━━━ Material for this task ━━━

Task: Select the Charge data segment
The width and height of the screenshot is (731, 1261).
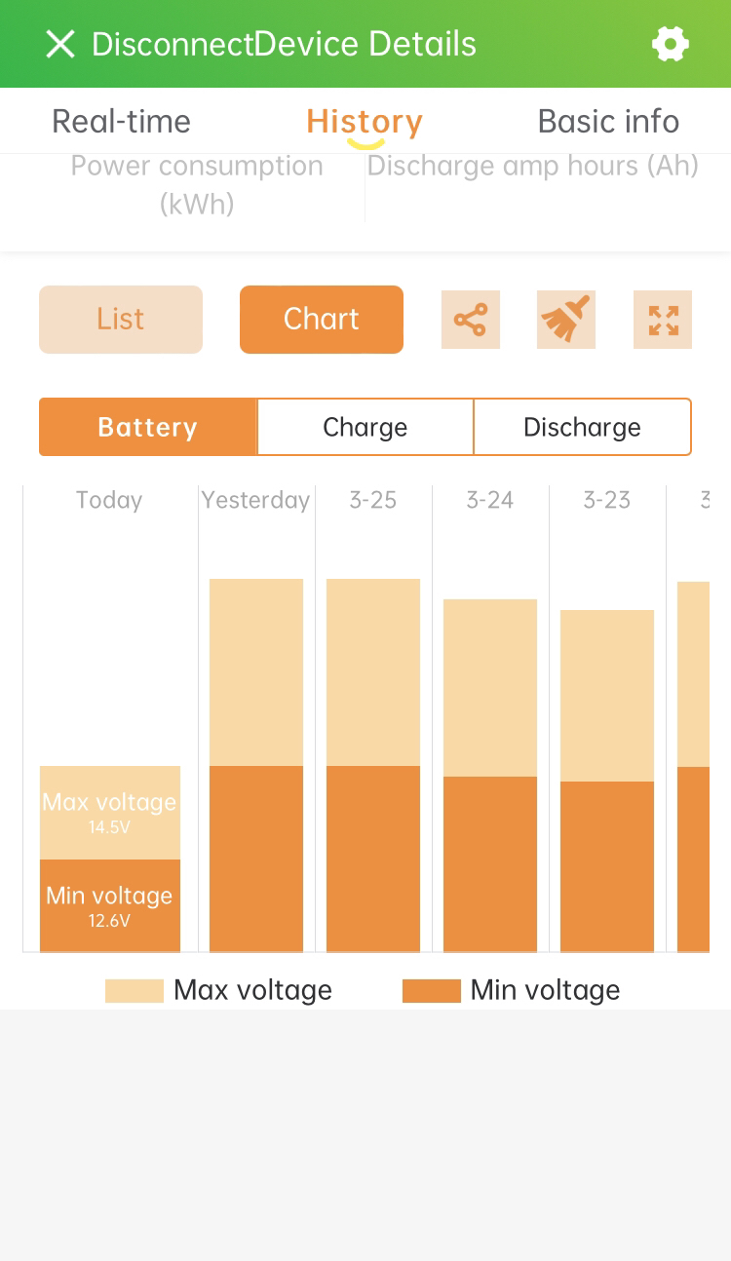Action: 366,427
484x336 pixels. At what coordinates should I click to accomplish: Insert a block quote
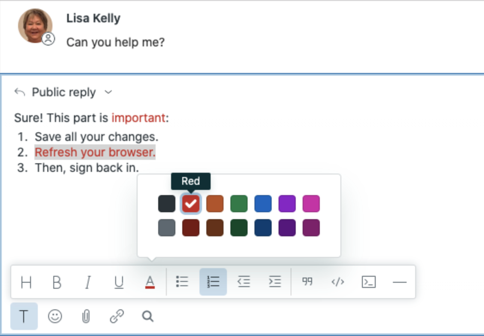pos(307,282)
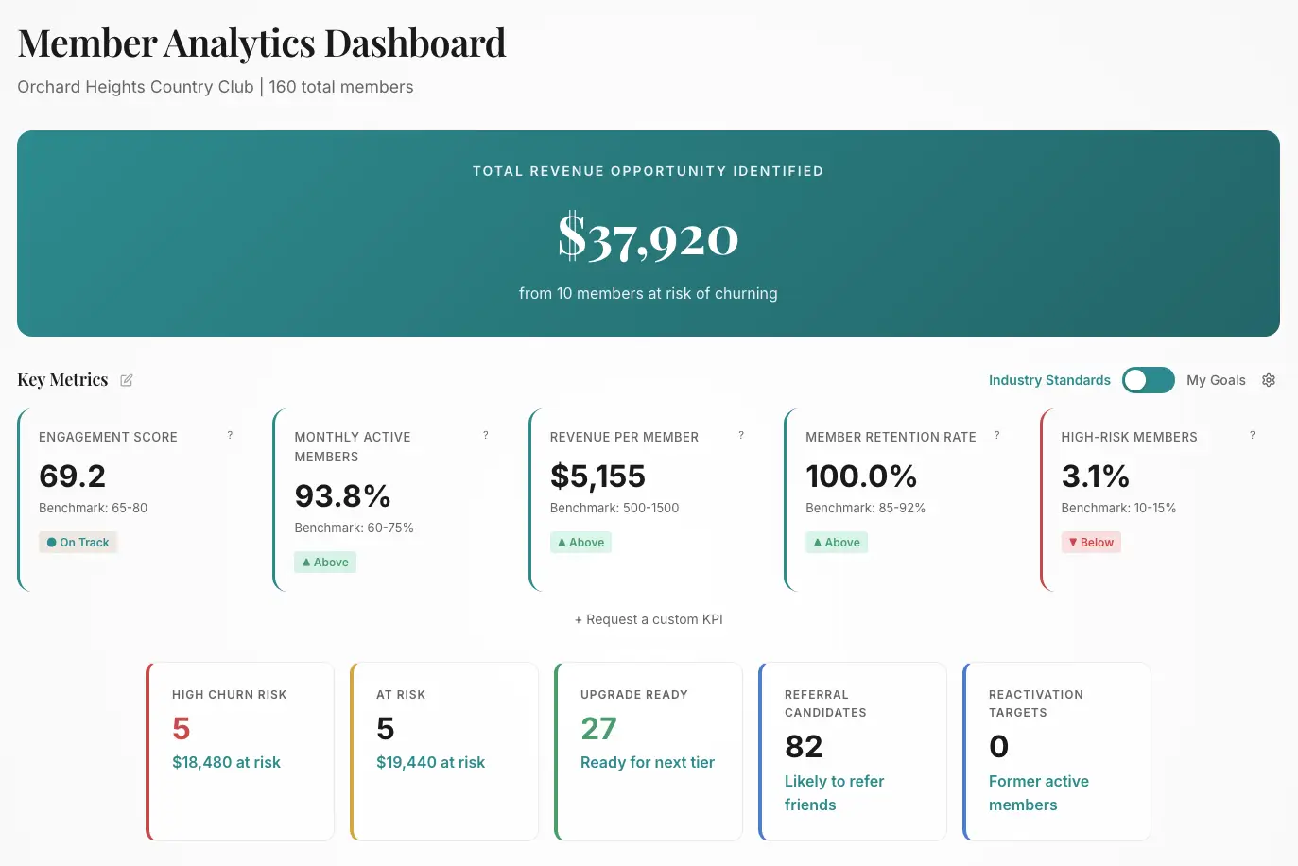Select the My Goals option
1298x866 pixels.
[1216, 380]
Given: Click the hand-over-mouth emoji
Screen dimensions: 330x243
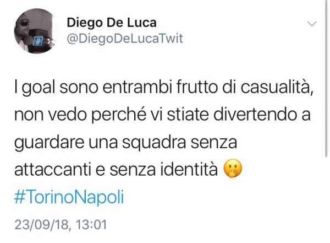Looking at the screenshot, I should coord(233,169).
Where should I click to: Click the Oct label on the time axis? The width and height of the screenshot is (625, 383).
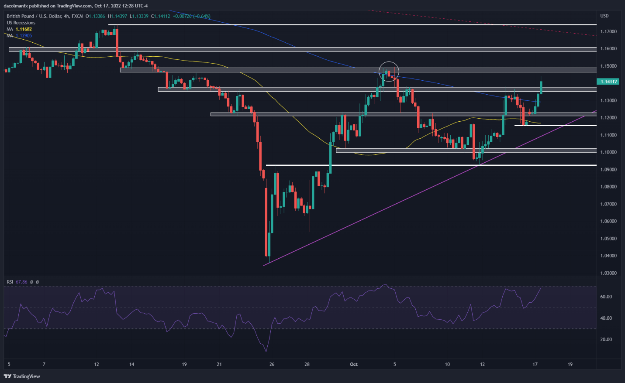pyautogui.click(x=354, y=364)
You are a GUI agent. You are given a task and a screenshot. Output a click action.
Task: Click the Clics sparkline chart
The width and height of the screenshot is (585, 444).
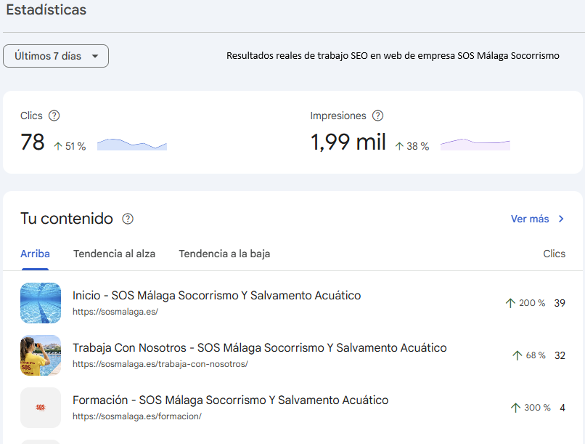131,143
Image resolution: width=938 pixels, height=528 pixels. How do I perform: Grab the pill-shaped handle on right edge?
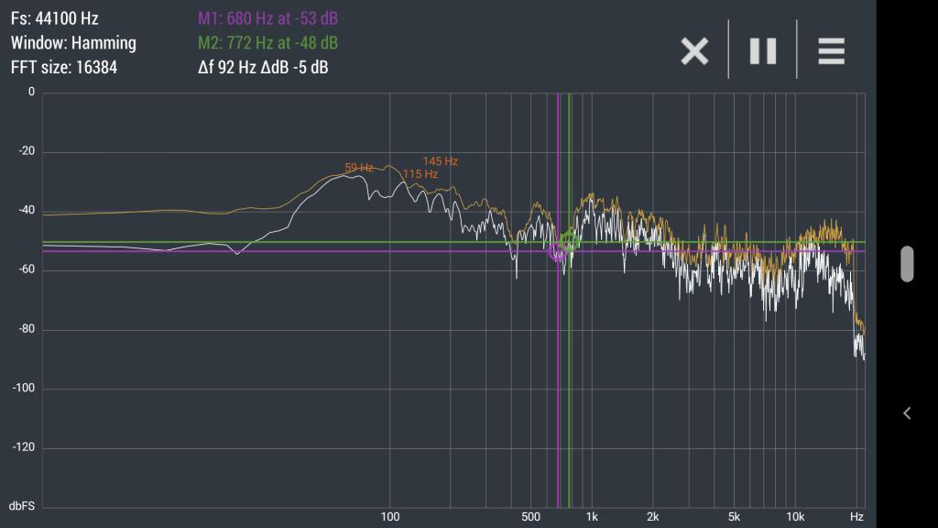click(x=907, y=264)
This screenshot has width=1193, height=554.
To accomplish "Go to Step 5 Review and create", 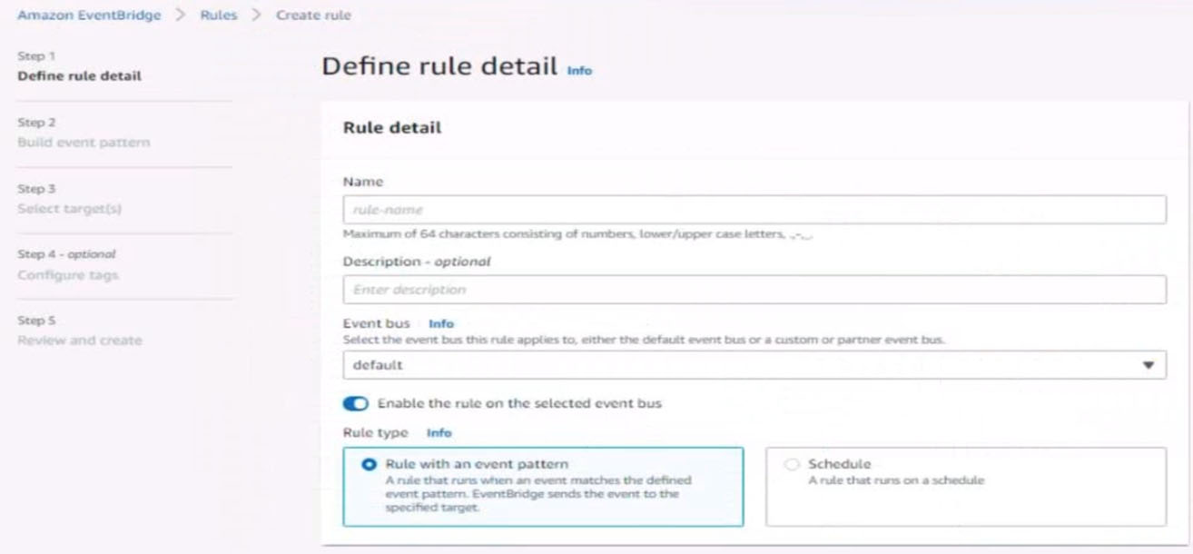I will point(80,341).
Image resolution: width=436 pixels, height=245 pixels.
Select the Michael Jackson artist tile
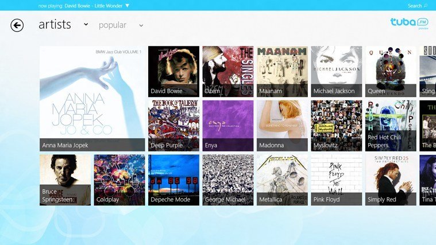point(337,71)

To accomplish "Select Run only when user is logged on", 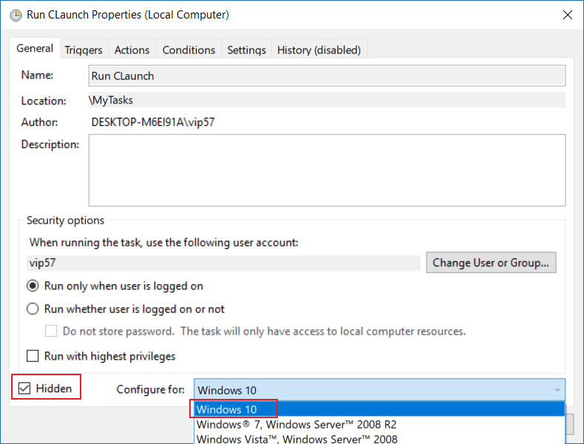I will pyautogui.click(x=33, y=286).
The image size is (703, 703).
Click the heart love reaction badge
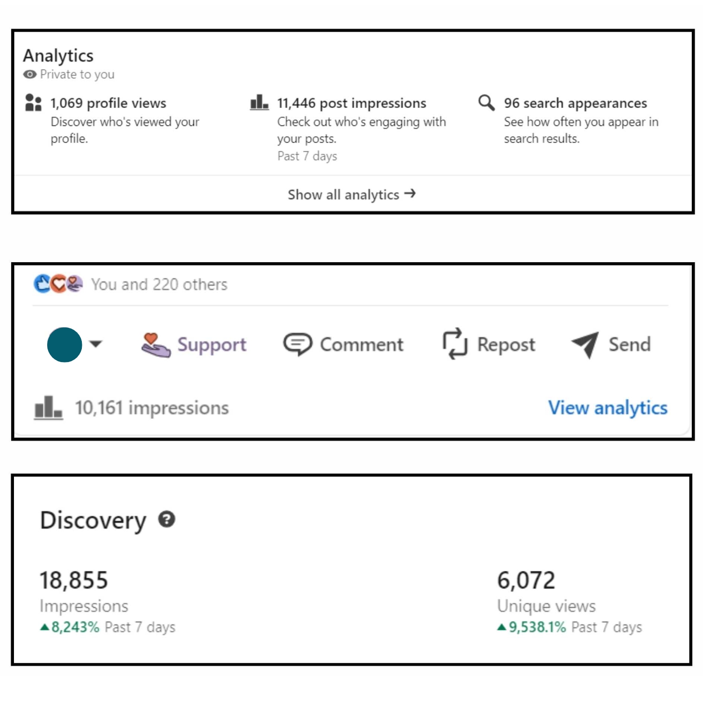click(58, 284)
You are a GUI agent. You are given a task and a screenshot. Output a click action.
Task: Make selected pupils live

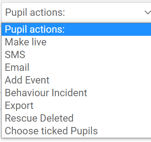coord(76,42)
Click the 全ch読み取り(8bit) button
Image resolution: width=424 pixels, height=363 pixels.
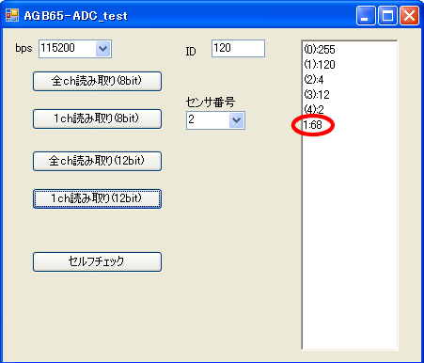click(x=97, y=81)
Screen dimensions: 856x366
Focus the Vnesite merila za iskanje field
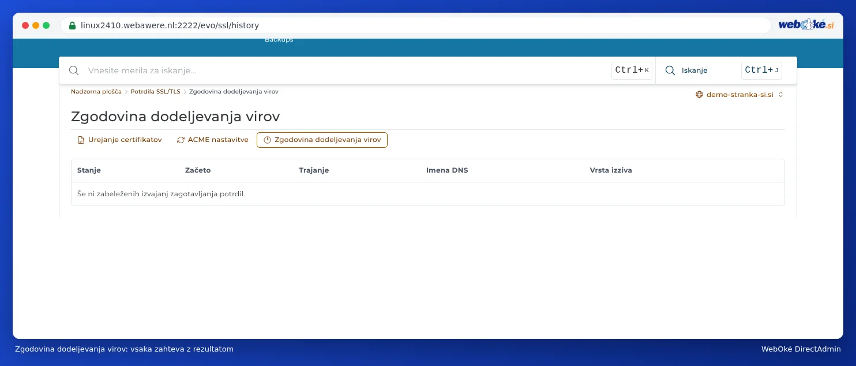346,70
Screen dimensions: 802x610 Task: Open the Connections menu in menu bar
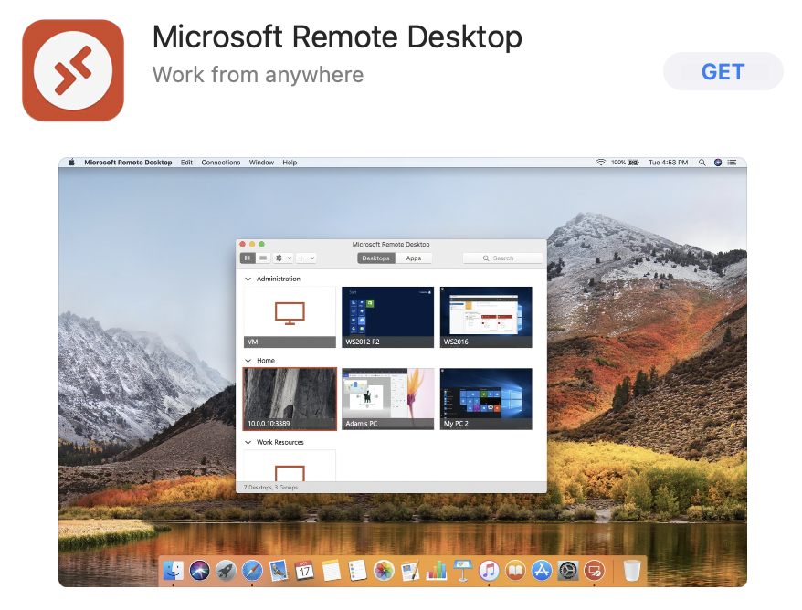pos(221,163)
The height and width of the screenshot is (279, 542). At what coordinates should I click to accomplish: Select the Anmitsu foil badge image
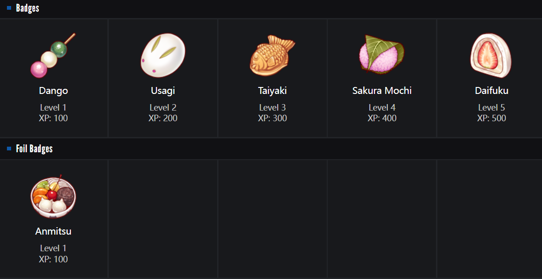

━━━

** What is required **
Could you output exactly the lines above, from the line with "Where should I" up to and including the line with "This screenshot has width=1193, height=554.", and nothing else, skipping the pictures?

** Answer to this exercise **
Where should I click to: Click the Oct label on the time axis? The width and height of the screenshot is (625, 383).
pyautogui.click(x=354, y=364)
You are a GUI agent. You are given a task and a screenshot. Output a click action.
Task: Click the Clics sparkline chart
The width and height of the screenshot is (585, 444).
131,143
Image resolution: width=938 pixels, height=528 pixels. How do I perform: Grab the pill-shaped handle on right edge?
click(x=907, y=264)
This screenshot has width=1193, height=554.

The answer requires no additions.